Update the listing below by changing "Properties" to "Settings" and leaving every other line unchanged.

> **Input data**
.....

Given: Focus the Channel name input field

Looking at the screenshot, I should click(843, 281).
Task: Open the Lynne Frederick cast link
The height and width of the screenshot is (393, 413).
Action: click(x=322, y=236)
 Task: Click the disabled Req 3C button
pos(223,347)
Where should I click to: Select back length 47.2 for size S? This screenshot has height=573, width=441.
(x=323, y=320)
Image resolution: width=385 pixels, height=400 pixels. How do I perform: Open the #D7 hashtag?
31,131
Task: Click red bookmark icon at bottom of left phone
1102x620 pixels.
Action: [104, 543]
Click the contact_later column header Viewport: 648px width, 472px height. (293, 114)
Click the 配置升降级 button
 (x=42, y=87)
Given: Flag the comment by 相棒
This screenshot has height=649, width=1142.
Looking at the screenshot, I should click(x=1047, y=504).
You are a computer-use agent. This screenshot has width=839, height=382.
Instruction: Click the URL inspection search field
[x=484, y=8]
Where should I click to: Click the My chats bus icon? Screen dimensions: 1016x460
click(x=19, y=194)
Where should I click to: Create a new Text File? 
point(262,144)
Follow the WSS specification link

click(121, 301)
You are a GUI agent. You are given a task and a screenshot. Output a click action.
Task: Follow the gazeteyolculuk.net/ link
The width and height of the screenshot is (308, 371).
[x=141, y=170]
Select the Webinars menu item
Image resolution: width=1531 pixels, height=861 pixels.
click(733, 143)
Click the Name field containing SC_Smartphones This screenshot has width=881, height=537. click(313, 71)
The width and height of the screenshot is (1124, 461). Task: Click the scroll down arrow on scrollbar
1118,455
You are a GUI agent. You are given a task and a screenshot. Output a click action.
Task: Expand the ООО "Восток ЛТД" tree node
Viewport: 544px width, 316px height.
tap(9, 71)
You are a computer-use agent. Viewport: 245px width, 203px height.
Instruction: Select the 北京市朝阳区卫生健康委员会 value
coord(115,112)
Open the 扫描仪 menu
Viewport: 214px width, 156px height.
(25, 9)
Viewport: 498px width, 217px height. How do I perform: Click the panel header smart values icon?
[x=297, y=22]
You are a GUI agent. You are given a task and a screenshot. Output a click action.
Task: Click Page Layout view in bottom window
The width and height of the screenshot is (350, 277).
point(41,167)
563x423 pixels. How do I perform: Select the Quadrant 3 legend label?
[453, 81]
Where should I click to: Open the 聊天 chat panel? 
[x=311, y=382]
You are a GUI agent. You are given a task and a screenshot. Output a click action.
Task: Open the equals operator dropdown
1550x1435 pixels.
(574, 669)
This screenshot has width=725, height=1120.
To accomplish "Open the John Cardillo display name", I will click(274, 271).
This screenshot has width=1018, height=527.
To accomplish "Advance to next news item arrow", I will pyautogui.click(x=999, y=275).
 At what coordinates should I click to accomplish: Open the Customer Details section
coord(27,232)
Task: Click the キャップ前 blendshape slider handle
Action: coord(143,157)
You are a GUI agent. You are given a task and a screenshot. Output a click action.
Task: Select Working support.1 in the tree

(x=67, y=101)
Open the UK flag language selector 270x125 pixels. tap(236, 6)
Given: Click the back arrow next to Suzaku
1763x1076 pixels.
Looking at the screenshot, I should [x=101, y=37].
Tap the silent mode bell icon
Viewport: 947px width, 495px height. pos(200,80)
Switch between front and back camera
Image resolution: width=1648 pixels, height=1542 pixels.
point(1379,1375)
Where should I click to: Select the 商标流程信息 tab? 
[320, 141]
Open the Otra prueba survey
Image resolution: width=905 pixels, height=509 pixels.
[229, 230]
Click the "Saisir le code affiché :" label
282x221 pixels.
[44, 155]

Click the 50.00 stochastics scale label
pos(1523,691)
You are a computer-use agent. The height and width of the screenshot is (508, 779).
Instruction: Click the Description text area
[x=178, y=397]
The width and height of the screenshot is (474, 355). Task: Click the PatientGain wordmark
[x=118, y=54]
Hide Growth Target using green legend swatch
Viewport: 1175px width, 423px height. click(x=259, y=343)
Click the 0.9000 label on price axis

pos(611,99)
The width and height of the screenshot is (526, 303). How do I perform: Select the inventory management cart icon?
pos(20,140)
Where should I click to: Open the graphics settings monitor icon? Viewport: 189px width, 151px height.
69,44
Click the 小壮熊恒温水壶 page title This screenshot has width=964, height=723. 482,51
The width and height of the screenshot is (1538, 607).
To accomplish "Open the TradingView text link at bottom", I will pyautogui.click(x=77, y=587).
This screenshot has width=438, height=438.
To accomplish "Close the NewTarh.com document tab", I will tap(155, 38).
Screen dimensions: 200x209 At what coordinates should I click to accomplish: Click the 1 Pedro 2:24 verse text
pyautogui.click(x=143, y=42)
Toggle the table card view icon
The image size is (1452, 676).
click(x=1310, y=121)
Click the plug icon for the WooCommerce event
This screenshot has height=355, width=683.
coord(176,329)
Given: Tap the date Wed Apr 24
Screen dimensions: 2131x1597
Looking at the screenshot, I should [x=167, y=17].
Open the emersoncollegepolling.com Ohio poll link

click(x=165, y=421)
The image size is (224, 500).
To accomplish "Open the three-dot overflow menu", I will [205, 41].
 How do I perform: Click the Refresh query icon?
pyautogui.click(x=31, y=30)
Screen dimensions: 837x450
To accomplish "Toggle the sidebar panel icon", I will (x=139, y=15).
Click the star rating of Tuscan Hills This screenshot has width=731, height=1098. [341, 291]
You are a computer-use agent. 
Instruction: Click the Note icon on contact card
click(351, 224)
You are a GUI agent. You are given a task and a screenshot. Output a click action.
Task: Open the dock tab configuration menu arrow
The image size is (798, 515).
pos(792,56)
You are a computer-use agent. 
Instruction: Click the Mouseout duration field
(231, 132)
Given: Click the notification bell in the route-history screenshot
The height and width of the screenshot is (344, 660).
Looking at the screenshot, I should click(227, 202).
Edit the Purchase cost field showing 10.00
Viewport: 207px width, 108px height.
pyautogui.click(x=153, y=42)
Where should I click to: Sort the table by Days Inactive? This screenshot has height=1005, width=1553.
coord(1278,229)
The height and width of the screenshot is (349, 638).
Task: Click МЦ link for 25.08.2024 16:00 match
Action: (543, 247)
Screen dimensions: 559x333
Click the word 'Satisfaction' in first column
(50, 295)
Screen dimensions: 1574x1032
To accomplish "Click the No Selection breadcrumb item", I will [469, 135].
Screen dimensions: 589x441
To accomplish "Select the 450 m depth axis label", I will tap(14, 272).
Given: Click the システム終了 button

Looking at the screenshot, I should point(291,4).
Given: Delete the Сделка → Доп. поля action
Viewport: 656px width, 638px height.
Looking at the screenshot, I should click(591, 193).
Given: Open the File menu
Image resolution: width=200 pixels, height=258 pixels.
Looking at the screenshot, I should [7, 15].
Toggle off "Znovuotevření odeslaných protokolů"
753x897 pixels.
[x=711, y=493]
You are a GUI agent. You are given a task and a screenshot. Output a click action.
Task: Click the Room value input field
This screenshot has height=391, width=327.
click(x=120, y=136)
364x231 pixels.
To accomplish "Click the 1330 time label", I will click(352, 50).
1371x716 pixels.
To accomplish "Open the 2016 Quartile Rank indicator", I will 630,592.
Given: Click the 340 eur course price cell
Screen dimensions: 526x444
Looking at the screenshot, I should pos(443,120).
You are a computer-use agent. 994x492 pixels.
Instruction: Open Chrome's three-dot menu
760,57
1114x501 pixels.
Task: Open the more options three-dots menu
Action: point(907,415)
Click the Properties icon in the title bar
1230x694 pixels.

.....

> **Response**
Given: Focus the Channel name input field

Looking at the screenshot, I should click(843, 281).
Task: Open the Lynne Frederick cast link
The height and width of the screenshot is (393, 413).
Action: click(x=322, y=236)
 Task: Click the disabled Req 3C button
pos(223,347)
Where should I click to: Select back length 47.2 for size S? This screenshot has height=573, width=441.
(x=323, y=320)
Image resolution: width=385 pixels, height=400 pixels. How do I perform: Open the #D7 hashtag?
31,131
Task: Click red bookmark icon at bottom of left phone
1102x620 pixels.
Action: [104, 543]
Click the contact_later column header Viewport: 648px width, 472px height. (293, 114)
Click the 配置升降级 button
 (x=42, y=87)
Given: Flag the comment by 相棒
This screenshot has height=649, width=1142.
Looking at the screenshot, I should click(x=1047, y=504).
You are a computer-use agent. This screenshot has width=839, height=382.
Instruction: Click the URL inspection search field
[x=484, y=8]
Where should I click to: Click the My chats bus icon? Screen dimensions: 1016x460
click(x=19, y=194)
Where should I click to: Create a new Text File? 
point(262,144)
Follow the WSS specification link

click(121, 301)
You are a GUI agent. You are given a task and a screenshot. Output a click action.
Task: Follow the gazeteyolculuk.net/ link
The width and height of the screenshot is (308, 371).
[x=141, y=170]
Select the Webinars menu item
Image resolution: width=1531 pixels, height=861 pixels.
click(733, 143)
Click the Name field containing SC_Smartphones This screenshot has width=881, height=537. click(313, 71)
The width and height of the screenshot is (1124, 461). Task: Click the scroll down arrow on scrollbar
1118,455
You are a GUI agent. You are given a task and a screenshot. Output a click action.
Task: Expand the ООО "Восток ЛТД" tree node
Viewport: 544px width, 316px height.
tap(9, 71)
You are a computer-use agent. Viewport: 245px width, 203px height.
Instruction: Select the 北京市朝阳区卫生健康委员会 value
coord(115,112)
Open the 扫描仪 menu
Viewport: 214px width, 156px height.
(25, 9)
Viewport: 498px width, 217px height. How do I perform: Click the panel header smart values icon?
[x=297, y=22]
You are a GUI agent. You are given a task and a screenshot. Output a click action.
Task: Click Page Layout view in bottom window
The width and height of the screenshot is (350, 277).
point(41,167)
563x423 pixels. How do I perform: Select the Quadrant 3 legend label?
[453, 81]
Where should I click to: Open the 聊天 chat panel? 
[x=311, y=382]
You are a GUI agent. You are given a task and a screenshot. Output a click action.
Task: Open the equals operator dropdown
1550x1435 pixels.
(574, 669)
This screenshot has width=725, height=1120.
To accomplish "Open the John Cardillo display name", I will click(274, 271).
This screenshot has width=1018, height=527.
To accomplish "Advance to next news item arrow", I will pyautogui.click(x=999, y=275).
 At what coordinates should I click to accomplish: Open the Customer Details section
coord(27,232)
Task: Click the キャップ前 blendshape slider handle
Action: coord(143,157)
You are a GUI agent. You are given a task and a screenshot. Output a click action.
Task: Select Working support.1 in the tree

(x=67, y=101)
Open the UK flag language selector 270x125 pixels. tap(236, 6)
Given: Click the back arrow next to Suzaku
1763x1076 pixels.
Looking at the screenshot, I should [x=101, y=37].
Tap the silent mode bell icon
Viewport: 947px width, 495px height. pos(200,80)
Switch between front and back camera
Image resolution: width=1648 pixels, height=1542 pixels.
point(1379,1375)
Where should I click to: Select the 商标流程信息 tab? 
[320, 141]
Open the Otra prueba survey
Image resolution: width=905 pixels, height=509 pixels.
[229, 230]
Click the "Saisir le code affiché :" label
282x221 pixels.
[44, 155]

Click the 50.00 stochastics scale label
pos(1523,691)
You are a computer-use agent. The height and width of the screenshot is (508, 779).
Instruction: Click the Description text area
[x=178, y=397]
The width and height of the screenshot is (474, 355). Task: Click the PatientGain wordmark
[x=118, y=54]
Hide Growth Target using green legend swatch
Viewport: 1175px width, 423px height. click(x=259, y=343)
Click the 0.9000 label on price axis

pos(611,99)
The width and height of the screenshot is (526, 303). How do I perform: Select the inventory management cart icon?
pos(20,140)
Where should I click to: Open the graphics settings monitor icon? Viewport: 189px width, 151px height.
69,44
Click the 小壮熊恒温水壶 page title This screenshot has width=964, height=723. 482,51
The width and height of the screenshot is (1538, 607).
To accomplish "Open the TradingView text link at bottom", I will pyautogui.click(x=77, y=587).
This screenshot has width=438, height=438.
To accomplish "Close the NewTarh.com document tab", I will tap(155, 38).
Screen dimensions: 200x209 At what coordinates should I click to accomplish: Click the 1 Pedro 2:24 verse text
pyautogui.click(x=143, y=42)
Toggle the table card view icon
The image size is (1452, 676).
click(x=1310, y=121)
Click the plug icon for the WooCommerce event
This screenshot has height=355, width=683.
coord(176,329)
Given: Tap the date Wed Apr 24
Screen dimensions: 2131x1597
Looking at the screenshot, I should [x=167, y=17].
Open the emersoncollegepolling.com Ohio poll link

click(x=165, y=421)
The image size is (224, 500).
To accomplish "Open the three-dot overflow menu", I will [205, 41].
 How do I perform: Click the Refresh query icon?
pyautogui.click(x=31, y=30)
Screen dimensions: 837x450
To accomplish "Toggle the sidebar panel icon", I will (x=139, y=15).
Click the star rating of Tuscan Hills This screenshot has width=731, height=1098. [341, 291]
You are a computer-use agent. 
Instruction: Click the Note icon on contact card
click(351, 224)
You are a GUI agent. You are given a task and a screenshot. Output a click action.
Task: Open the dock tab configuration menu arrow
The image size is (798, 515).
pos(792,56)
You are a computer-use agent. 
Instruction: Click the Mouseout duration field
(231, 132)
Given: Click the notification bell in the route-history screenshot
The height and width of the screenshot is (344, 660).
Looking at the screenshot, I should click(227, 202).
Edit the Purchase cost field showing 10.00
Viewport: 207px width, 108px height.
pyautogui.click(x=153, y=42)
Where should I click to: Sort the table by Days Inactive? This screenshot has height=1005, width=1553.
coord(1278,229)
The height and width of the screenshot is (349, 638).
Task: Click МЦ link for 25.08.2024 16:00 match
Action: (543, 247)
Screen dimensions: 559x333
Click the word 'Satisfaction' in first column
(50, 295)
Screen dimensions: 1574x1032
To accomplish "Click the No Selection breadcrumb item", I will [469, 135].
Screen dimensions: 589x441
To accomplish "Select the 450 m depth axis label", I will tap(14, 272).
Given: Click the システム終了 button

Looking at the screenshot, I should point(291,4).
Given: Delete the Сделка → Доп. поля action
Viewport: 656px width, 638px height.
Looking at the screenshot, I should click(591, 193).
Given: Open the File menu
Image resolution: width=200 pixels, height=258 pixels.
Looking at the screenshot, I should [7, 15].
Toggle off "Znovuotevření odeslaných protokolů"
753x897 pixels.
[x=711, y=493]
You are a GUI agent. You are given a task and a screenshot. Output a click action.
Task: Click the Room value input field
This screenshot has height=391, width=327.
click(x=120, y=136)
364x231 pixels.
To accomplish "Click the 1330 time label", I will click(352, 50).
1371x716 pixels.
To accomplish "Open the 2016 Quartile Rank indicator", I will 630,592.
Given: Click the 340 eur course price cell
Screen dimensions: 526x444
Looking at the screenshot, I should pos(443,120).
You are a computer-use agent. 994x492 pixels.
Instruction: Open Chrome's three-dot menu
760,57
1114x501 pixels.
Task: Open the more options three-dots menu
Action: point(907,415)
Click the Settings icon in the title bar
1230x694 pixels.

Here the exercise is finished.